New legislation on abuse of law and statute of limitations

The Italian Government has recently approved a new decree, which reshapes the definition of abuse of law and tax avoidance and changes the rules on the statute of limitations in the event of tax crimes. The decree also introduces a cooperative compliance program to enhance relationships between taxpayers and Italian tax authorities.

The new decree, which represents the first step of implementation of a wider tax reform, in compliance with the empowering legislation enacted by the Parliament in 2014, has been published in the Official Gazette 18 August 2015, n. 180 as Legislative Decree 5 August 2015 n. 128 (the Decree 128) and is effective as of 2 September 2015 (the Effective Date).

This document provides an overview of the measures included in the Decree 128 concerning the abuse of law and the statute of limitations.
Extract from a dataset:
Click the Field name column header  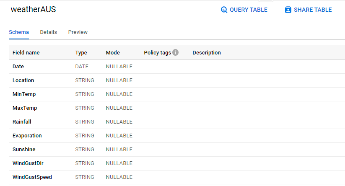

Abuse of law and tax avoidance

Introduction

Art. 1 of the Decree 128 introduces a new general anti-avoidance rule (GAAR), within the Taxpayer Bill of Rights (Law 212/2000 - the TBR), with a view to provide more certainty to the taxpayers.

The GAAR replaces and supplements the current (semi-general) anti-avoidance provision set out by Art. 37-bis of the Decree 600/73, whose scope of application was limited to Italian income taxes and to a closed list of transactions, and the abuse of law doctrine developed by the Supreme Court, which has been extensively applied by the Italian tax authorities and tax courts beyond the narrow borders ruled by Art. 37-bis.

The GAAR is effective as from the first day of the month following that of the Effective Date (i.e., as from 1 October 2015). However, the new rules will also apply retrospectively to transactions which have not yet been challenged by the tax authorities through a formal deed of assessment.

The new definition of abuse of law

Art. 10-bis of the TBR provides for a brand new definition of abuse of law and tax avoidance.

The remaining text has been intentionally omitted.